Selected excerpt ▸
Graham King

Solvitas perambulum

Rust: What I learnt so far

software rust

Update 2021: DO NOT USE THIS BLOG POST TO LEARN RUST The language has changed tremendously. The best way to learn is read Programming Rust. The second best way (but free!) is the official Rust book.

Update Spring 2020 I’m happy to report that seven years later I am now writing Rust for my day job (building an audio conferencing server). The best learning resource by far was The Rust Book (also free online here). Compared to Go, Rust is bigger and initially a little scary, but under it’s strict exterior it’s simpler than it looks. Start typing, it’ll work out. The compiler is amazing.


This applies to 0.7pre, many things have changed in 0.8. Particularly core was renamed to std, and std renamed to extra.

Rust is an open-source programming language being developed mostly by Mozilla. It’s goal is the type of applications currently written in C++ (such as Firefox). Details at the Rust Wikipedia page.

I’ve been learning bits of it the past few days, and whilst Rust is still rough around the edges there’s a lot to enjoy. Rust is only at v0.7pre and changing daily, so you may have to adjust some of the code here.

Rust is a big language, and unless you come from C++ it will probably make your head hurt. In a good way :-)

The two most helpful introductions I have found so far are:

I’d encourage you to run through both of those, starting with Rust for Rubyists. When you get stuck reading one of them (and you will), switch back here.

Contents:

Install

At time of writing Rust is v0.7pre:

git clone git://github.com/mozilla/rust.git
cd rust
git checkout incoming
./configure
make
sudo make install

The make step will take a while and heat up your machine nicely.

Hello world

fn main() {
	println("Hello World!");
}

So far so normal. We have curly braces, semi-colons at end-of-line, fn to declare a function, and main as the entry point of executables. Let’s run it.

Compile: rustc hello_world.rs. This makes a regular binary, hello_world

Run: ./hello_world.

Instead of the compile / run cycle you can: rust run hello_world.rs.

You can even make your rust file a shell script by adding as the first line:

#!/usr/local/bin/rust run

(don’t forget to chmod +x hello_world.rs).

What this exercise asks ▸
A: Print the passage of the Rust post from "Graham King" up to and including "official Rust book.".
B: Answer these questions about the Rust post:
(i) According to the Spring 2020 update, what was the author building in Rust at their day job?
(ii) In version 0.8, what was core renamed to?
(iii) What command does the post give to run hello_world.rs without a separate compile step?
C: Go on with the post about learning Rust from its last sentence.
The material after this point plays no part here.

Material ▸
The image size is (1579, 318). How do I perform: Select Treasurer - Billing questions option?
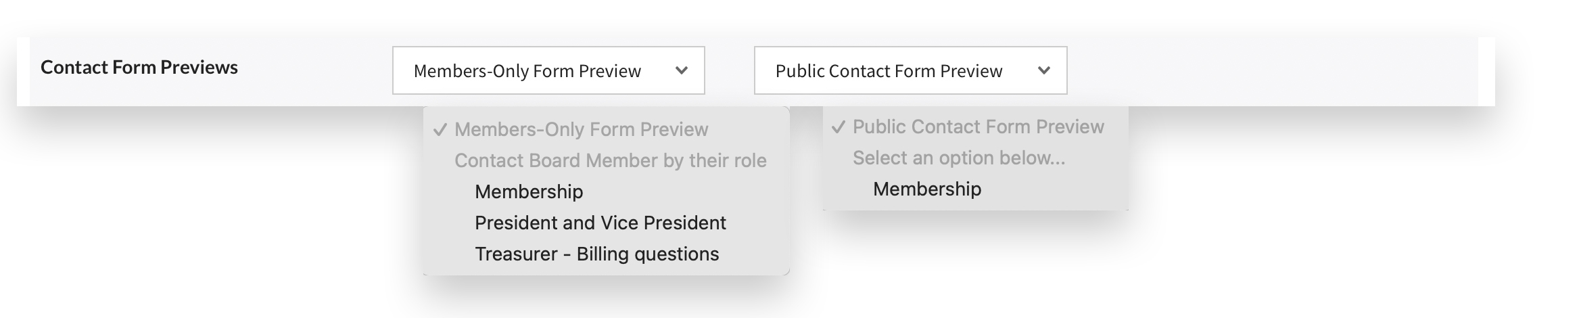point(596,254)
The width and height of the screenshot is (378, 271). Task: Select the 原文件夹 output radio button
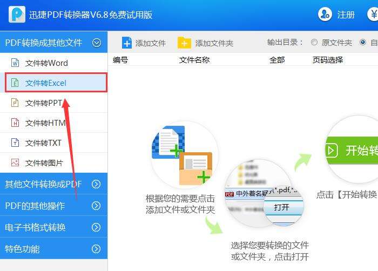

Answers for this exercise ▸
A:
Graham King

Solvitas perambulum

Rust: What I learnt so far

software rust

Update 2021: DO NOT USE THIS BLOG POST TO LEARN RUST The language has changed tremendously. The best way to learn is read Programming Rust. The second best way (but free!) is the official Rust book.

B:
(i) An audio conferencing server.
(ii) std.
(iii) rust run hello_world.rs

C:
Ask your name

/* Ask the user for their name */

fn ask_name(prompt: ~str) -> ~str {
	println(prompt);
	return io::stdin().read_line();
}

fn main() {
	let name = ask_name(~"What is your name?");
	println(fmt!("Hello %s", name));
}

You declare a variable with let, and optionally give a type. The compiler will try and infer the type, and complain if it can’t. Here’s some variables:

let x;
x = 10;   // Compiler will infer  x: int
let pi: float;
let name: ~str;

The built-in types are what you would expect, plus some: List of Rust built-in types

The ~ is (briefly) explained in the next section. For now ~str is just how you declare a string on the heap. You use it for string literals too, as in let name = ~"Bob".

All variables are immutable by default, you can’t change their value once set.

let x;
x = 10;
x = 42;  // Compile error

You allow yourself to change a variable by prefixing it’s name with mut:

let mut x;
x = 10;
x = 32;  // All good

Each .rs file is a module. The line io::stdin().read_line() is using an io.rs file from the std library. Modules are grouped into crates (libraries) and on unix compile to a standard .so file. The std library, which contains the io module, is imported by default, which is why you don’t see an import statement here.

Modules are explained in the tutorial under crates and the module system.

The final new part in this section is fmt!. The ! means it’s a macro, i.e. it’s expanded by the compiler. fmt is a very useful macro, because it does the printf style formatting with all the %s, %d, etc that you would expect.

The most useful part is %? which formats anything. You will probably use println(fmt!("%?", thing)) quite a lot. Unlike C’s printf, fmt is type checked at compile time.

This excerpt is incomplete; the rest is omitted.